Massive study analyzes 23 million headlines from 47 news media outlets in the US from 2000-2019. They find that over this time period, headlines became more likely to denote anger, fear, disgust and sadness and less likely to be emotionally neutral. Headlines from right-leaning news media were consistently more negative than headlines from left-leaning outlets as well.
https://journals.plos.org/plosone/article?id=10.1371/journal.pone.0276367
Longitudinal analysis of sentiment and emotion in news media headlines using automated labelling with Transformer language models

This work describes a chronological (2000–2019) analysis of sentiment and emotion in 23 million headlines from 47 news media outlets popular in the United States.
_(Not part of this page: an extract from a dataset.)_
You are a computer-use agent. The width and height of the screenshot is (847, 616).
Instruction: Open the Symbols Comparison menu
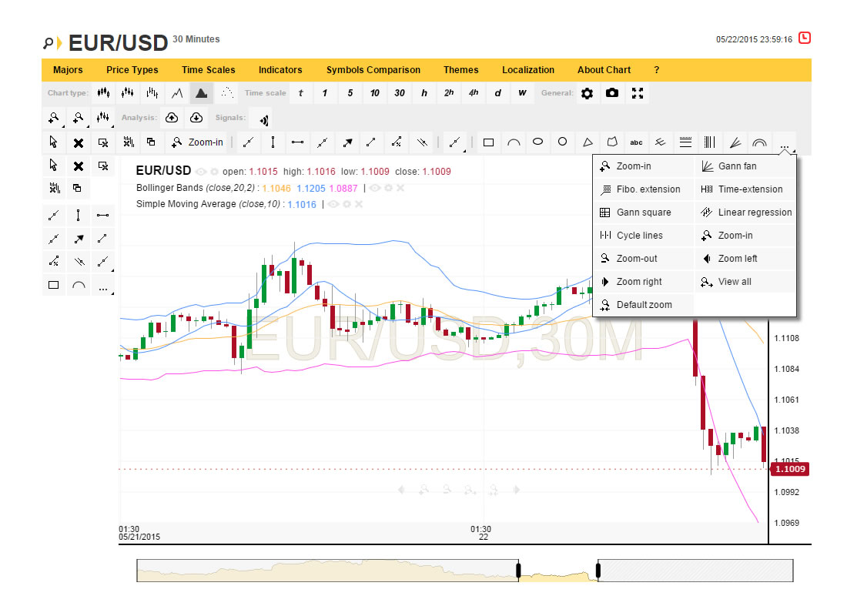tap(373, 70)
We use Transformer language models fine-tuned for detection of sentiment (positive, negative) and Ekman’s six basic emotions (anger, disgust, fear, joy, sadness, surprise) plus neutral to automatically label the headlines. Results show an increase of sentiment negativity in headlines across written news media since the year 2000. Headlines from right-leaning news media have been, on average, consistently more negative than headlines from left-leaning outlets over the entire studied time period. The chronological analysis of headlines emotionality shows a growing proportion of headlines denoting anger, fear, disgust and sadness and a decrease in the prevalence of emotionally neutral headlines across the studied outlets over the 2000–2019 interval. The prevalence of headlines denoting anger appears to be higher, on average, in right-leaning news outlets than in left-leaning news media.

@taylorlorenz Even otherwise reputable people use all-cap, emotionally charged, hyperbolic words in their headlines to get clicks on their Youtube news channels. If all these miscreants are being DEVASTATED and DESTROYED, why are they still around?